Para a partir de 1 de febrero de 2026, el presidente de Estados Unidos, Donald Trump, anunció una nueva y polémica política para cortar fondos federales a las llamadas ciudades santuario y a los estados que las albergan.
En un discurso en el Detroit Economic Club, Trump afirmó que no realizará ningún pago federal a estas jurisdicciones, acusándolas de proteger a criminales a costa de los ciudadanos estadounidenses y de fomentar “fraude, crimen y todos los demás problemas” asociados a estas políticas locales.
PRESIDENT TRUMP: “Starting February 1st, we're not making any payments to sanctuary cities or states having sanctuary cities because they do everything possible to protect criminals at the expense of American citizens and it breeds fraud and crime and all of the other problems… pic.twitter.com/FyMYGilLtp
— Fox News (@FoxNews) January 13, 2026
Qué significa la suspensión de pagos
A diferencia de intentos anteriores que solo buscaban restringir determinados subsidios o partidas específicas, esta iniciativa de Trump amplía el alcance al incluir también a los estados completos que contienen ciudades santuario.
Esto podría afectar una gama mucho más amplia de fondos federales destinados a educación, infraestructura, salud y otros servicios públicos.
La medida constituye una escalada en la prolongada ofensiva de la administración contra las políticas de santuario, lugares que limitan su cooperación con las autoridades federales de inmigración, especialmente con el Servicio de Inmigración y Control de Aduanas (ICE), para proteger a individuos indocumentados de la deportación.
Trump no especificó qué programas o cantidades se verán afectados, solo afirmó que “será significativo” cuando los periodistas le preguntaron sobre los detalles de los fondos a ser retenidos.
La retórica del presidente vincula directamente las políticas de santuario con problemas de seguridad y fraude, una narrativa que ha sido central en su agenda migratoria.

Reacción política y desafíos legales
La respuesta de líderes locales y estatales ha sido inmediata y enérgica. Alcaldes de ciudades como Chicago y Nueva York han prometido llevar el caso a los tribunales para defender los fondos que consideran esenciales para sus comunidades y han criticado la medida como inconstitucional y motivada políticamente.

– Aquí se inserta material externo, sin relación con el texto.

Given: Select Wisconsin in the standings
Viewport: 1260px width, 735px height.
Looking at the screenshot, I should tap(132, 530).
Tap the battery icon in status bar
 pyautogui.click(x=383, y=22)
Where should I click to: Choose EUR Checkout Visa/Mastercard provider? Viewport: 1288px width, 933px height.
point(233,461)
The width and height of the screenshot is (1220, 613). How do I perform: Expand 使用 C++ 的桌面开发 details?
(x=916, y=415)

Este no es un conflicto nuevo. Intentos previos de la administración Trump para cortar fondos a jurisdicciones santuario fueron bloqueados por jueces federales que determinaron que solo el Congreso tiene autoridad para condicionar el uso de fondos federales, poniendo en duda la legalidad de la actual medida.
Además, el anuncio se produce en medio de otras acciones de la administración que han buscado retener fondos federales a estados y programas.

Esto incluye recortes de ayuda familiar y subvenciones energéticas, a menudo enfrentando bloqueos judiciales.
Esta política refleja una intensificación de la confrontación entre el gobierno federal y jurisdicciones locales y estatales sobre inmigración, con implicaciones potenciales para el reparto de fondos federales en todo el país.
Son batallas que podían incluso terminar en acciones legales que posiblemente sean llevadas ante la Corte Suprema de Estados Unidos.